In the meantime, Cubs Bullets …
Jason Heyward has already started working with Dodgers hitting coaches this week at Dodger Stadium (L.A. Times). Heyward says the Dodgers targeted him early in the offseason, and he told the Times that he was looking to land in a place that would give him the best chance at helping him remain a useful big leaguer:
“They have a reputation for doing things in a special way, getting the most out of everyone involved,” Heyward said by phone this week in his first interview since signing with the team. “For them to reach out to me, and want me to have an opportunity to be part of that process, that made it that much easier …. I want to be the best version of myself. And the Dodgers, I feel like, give me a really, really great opportunity to do that.”
I hope the Dodgers can help that happen. We know by now that opportunity wasn’t going to come again with the Cubs in 2023 (for which the Cubs are on the hook for the last $22 million of his deal), and we also know that whatever the player and the organization were doing together the last two years just wasn’t working.

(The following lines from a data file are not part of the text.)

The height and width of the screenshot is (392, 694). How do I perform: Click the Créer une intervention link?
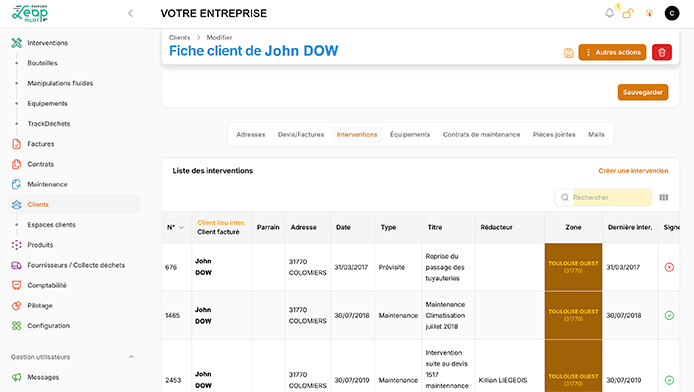[x=633, y=171]
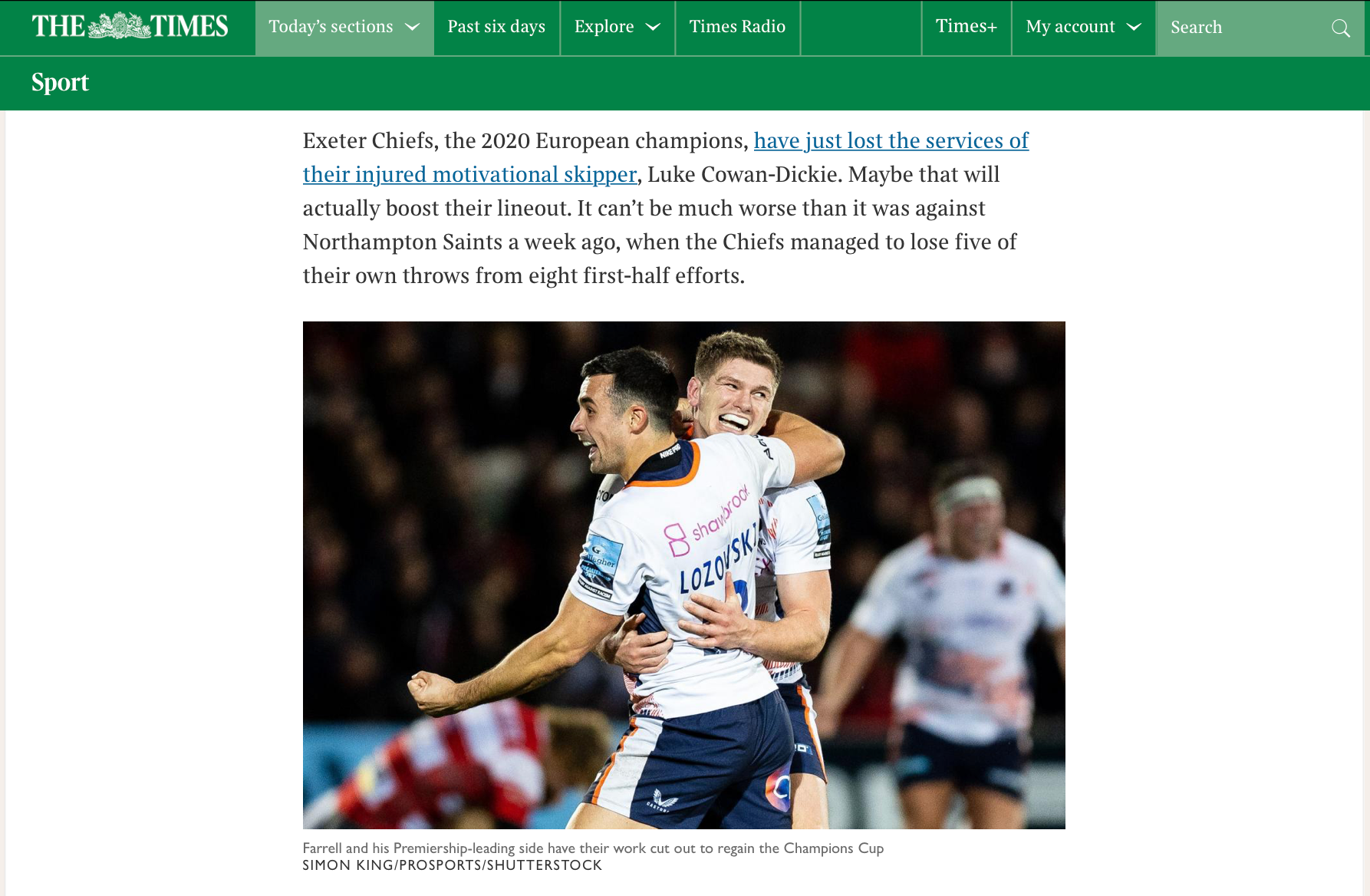Click the photo caption about Farrell
Screen dimensions: 1370x896
[593, 848]
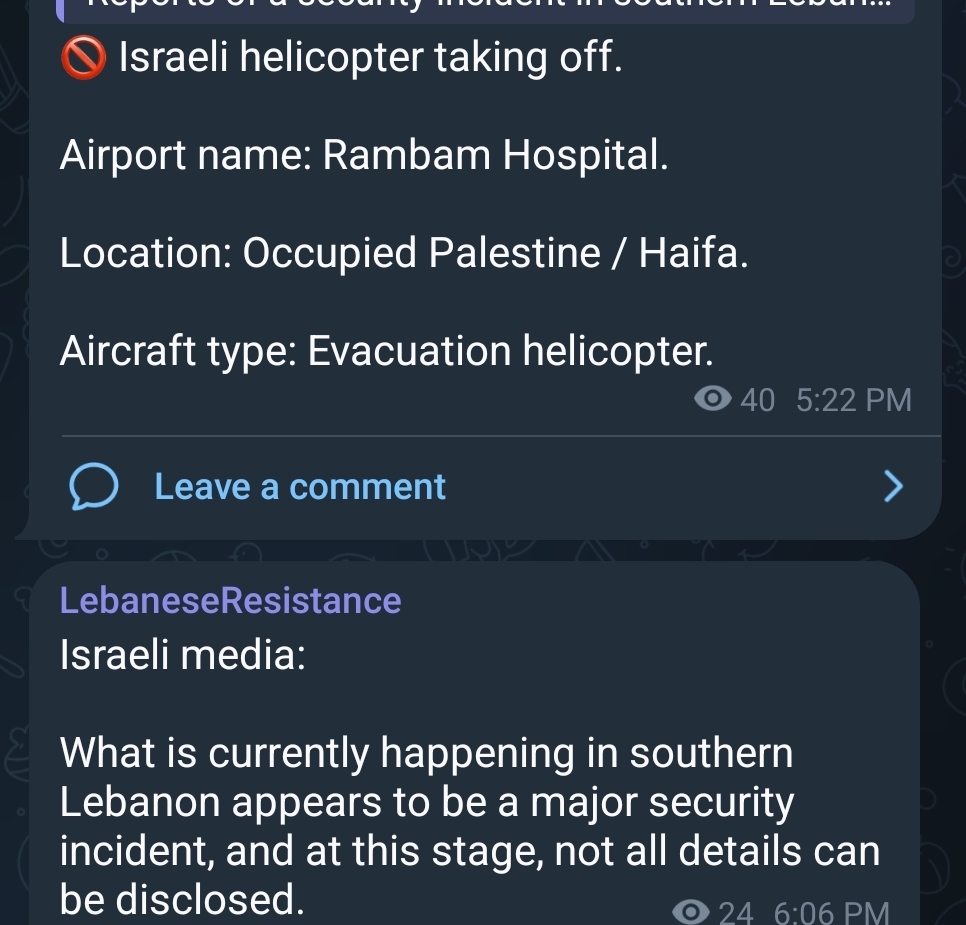The image size is (966, 925).
Task: Tap the 'Airport name: Rambam Hospital' line
Action: click(x=364, y=155)
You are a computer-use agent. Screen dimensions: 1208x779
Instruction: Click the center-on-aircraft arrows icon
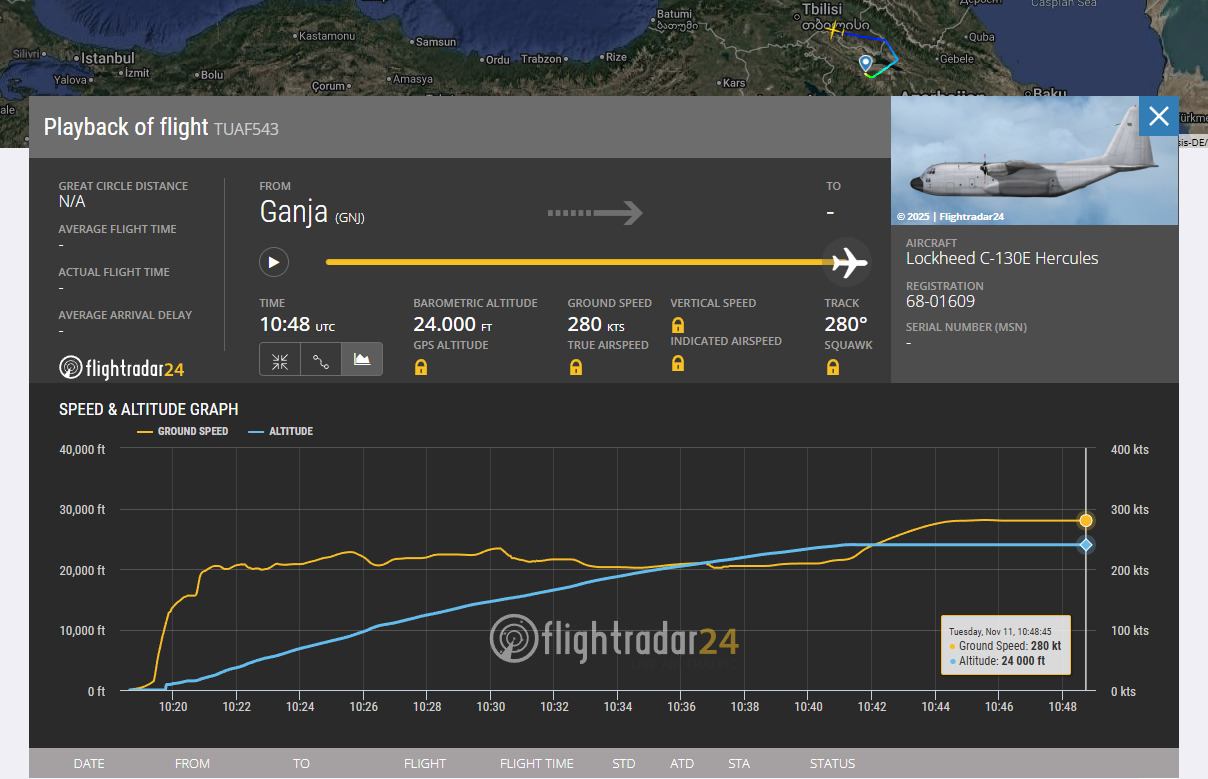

So maybe the Dodgers can make it happen for him, even if only in a bench/veteran leader role.
Heyward is on a minor league deal, but note that if he does make the Dodgers, they will have to pay him the Major League minimum ($700,000), and the Cubs would therefore save that amount. So, you know, if you’re looking to have the Cubs squeeze every last dollar, there’s another reason to root for Heyward to make the Dodgers.
After extending Sean Murphy last night (they HAD to have known he was into an extension before they even acquired him from the A’s), the Braves’ long-term control now looks like this:
Absolutely bonkers, and – let’s be honest – impressive and desirable. Yeah, sure, some of those deals could look ugly by the end, but they all looked pretty outstanding for the Braves the day they were signed, they roll off the books in a staggered fashion, and they lock in low AAVs for years to come (which further reduces the risk). The Braves will have a SERIOUS core in place for MANY years now, around which they can pick and choose additions. I know best laid plans don’t always work out (look at those many White Sox extensions), but this looks incredible on paper.
Note that it’s basically all predicated on internal success with drafting, international signing, and developing. That’s how the Braves got their young studs up in the first place (and then extended them) or traded for other players in the first place (and then extended them).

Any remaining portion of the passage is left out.